I would like to ask the following:
Is $\mathbb{C}$ the Galois extension of $\mathbb{Q}$?
I considered the Galois extension in a finite field, thus I am stuck here.
I think $\mathbb{C}$ is not the finite extension of $\mathbb{Q}$, because it is not an algebraic extension. ($\pi$ is not algebraic over $\mathbb{Q}$, and we have the proposition "finite extension is algebraic extension").
Please help me.
An extension doesn't need to be algebraic in order to be Galois (at least, not if it hasn't been explicitly required in the definition). There are different conventions regarding that, which give different answers.

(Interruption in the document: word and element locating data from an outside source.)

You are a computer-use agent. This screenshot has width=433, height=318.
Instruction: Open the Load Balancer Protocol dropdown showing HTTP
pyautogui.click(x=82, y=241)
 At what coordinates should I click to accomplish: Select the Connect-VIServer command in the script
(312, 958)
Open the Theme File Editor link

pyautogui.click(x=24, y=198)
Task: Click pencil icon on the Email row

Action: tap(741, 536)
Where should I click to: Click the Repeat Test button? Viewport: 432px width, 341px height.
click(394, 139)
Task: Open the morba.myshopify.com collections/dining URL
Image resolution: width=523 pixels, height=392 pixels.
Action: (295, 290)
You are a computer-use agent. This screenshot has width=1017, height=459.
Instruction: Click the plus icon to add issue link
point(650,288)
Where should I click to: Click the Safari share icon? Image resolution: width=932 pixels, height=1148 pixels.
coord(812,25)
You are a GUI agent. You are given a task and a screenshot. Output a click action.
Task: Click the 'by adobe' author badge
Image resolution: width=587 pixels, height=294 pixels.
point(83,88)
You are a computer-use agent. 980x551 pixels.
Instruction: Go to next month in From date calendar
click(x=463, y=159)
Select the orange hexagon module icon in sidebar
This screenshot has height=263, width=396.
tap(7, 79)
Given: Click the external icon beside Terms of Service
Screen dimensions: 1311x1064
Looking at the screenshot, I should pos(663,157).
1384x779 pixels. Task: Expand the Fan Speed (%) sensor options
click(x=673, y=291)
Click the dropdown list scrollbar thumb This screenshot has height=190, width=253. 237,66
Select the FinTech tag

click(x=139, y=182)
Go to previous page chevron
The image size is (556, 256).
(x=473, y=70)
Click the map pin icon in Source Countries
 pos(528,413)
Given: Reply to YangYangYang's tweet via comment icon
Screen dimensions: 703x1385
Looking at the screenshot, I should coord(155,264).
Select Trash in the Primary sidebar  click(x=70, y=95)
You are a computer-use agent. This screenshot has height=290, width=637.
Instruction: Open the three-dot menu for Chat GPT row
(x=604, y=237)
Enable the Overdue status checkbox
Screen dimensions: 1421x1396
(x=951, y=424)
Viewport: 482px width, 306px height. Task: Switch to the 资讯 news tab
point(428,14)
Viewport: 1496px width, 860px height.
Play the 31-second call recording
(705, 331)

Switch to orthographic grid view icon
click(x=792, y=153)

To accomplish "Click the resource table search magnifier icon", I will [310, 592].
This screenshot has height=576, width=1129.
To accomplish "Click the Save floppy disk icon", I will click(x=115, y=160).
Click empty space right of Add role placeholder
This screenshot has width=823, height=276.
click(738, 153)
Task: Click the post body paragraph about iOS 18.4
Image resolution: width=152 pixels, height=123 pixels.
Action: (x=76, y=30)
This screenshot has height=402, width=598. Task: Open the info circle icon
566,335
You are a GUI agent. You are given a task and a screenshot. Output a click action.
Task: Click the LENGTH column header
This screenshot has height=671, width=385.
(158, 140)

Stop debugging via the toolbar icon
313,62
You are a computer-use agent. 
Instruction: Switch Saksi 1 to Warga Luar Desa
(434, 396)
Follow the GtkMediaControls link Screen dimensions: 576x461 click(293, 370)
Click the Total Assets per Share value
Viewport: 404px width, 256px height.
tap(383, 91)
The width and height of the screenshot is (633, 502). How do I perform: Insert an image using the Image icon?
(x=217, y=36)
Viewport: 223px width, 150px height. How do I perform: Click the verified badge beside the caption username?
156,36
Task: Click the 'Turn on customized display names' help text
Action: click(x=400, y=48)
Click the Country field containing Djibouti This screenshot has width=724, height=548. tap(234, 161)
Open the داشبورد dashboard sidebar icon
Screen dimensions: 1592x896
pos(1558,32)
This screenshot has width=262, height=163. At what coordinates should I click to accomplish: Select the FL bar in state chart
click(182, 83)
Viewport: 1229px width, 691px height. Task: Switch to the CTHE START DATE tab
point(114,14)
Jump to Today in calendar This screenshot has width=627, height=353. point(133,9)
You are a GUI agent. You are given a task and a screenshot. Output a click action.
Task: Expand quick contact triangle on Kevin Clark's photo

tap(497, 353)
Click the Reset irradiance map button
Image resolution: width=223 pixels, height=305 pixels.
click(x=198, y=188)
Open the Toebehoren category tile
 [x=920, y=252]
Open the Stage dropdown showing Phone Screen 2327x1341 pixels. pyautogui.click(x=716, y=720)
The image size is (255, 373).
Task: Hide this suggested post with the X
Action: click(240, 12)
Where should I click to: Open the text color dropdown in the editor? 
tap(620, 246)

Suppose a Galois extension is one that is both separable and normal. Then, every field extension over a field of characteristic zero (like the rationals) is separable, so you only need to check normality, which means every irreducible polynomial in $ \mathbf Q[X] $ which has a root in $ \mathbf C $ splits completely over $ \mathbf C $. This is trivially satisfied in this case because $ \mathbf C $ is algebraically closed - every polynomial in $ \mathbf Q[X] $ splits completely in $ \mathbf C[X] $. As such, the extension $ \mathbf C/\mathbf Q $ is Galois, by definition, even though it's not algebraic.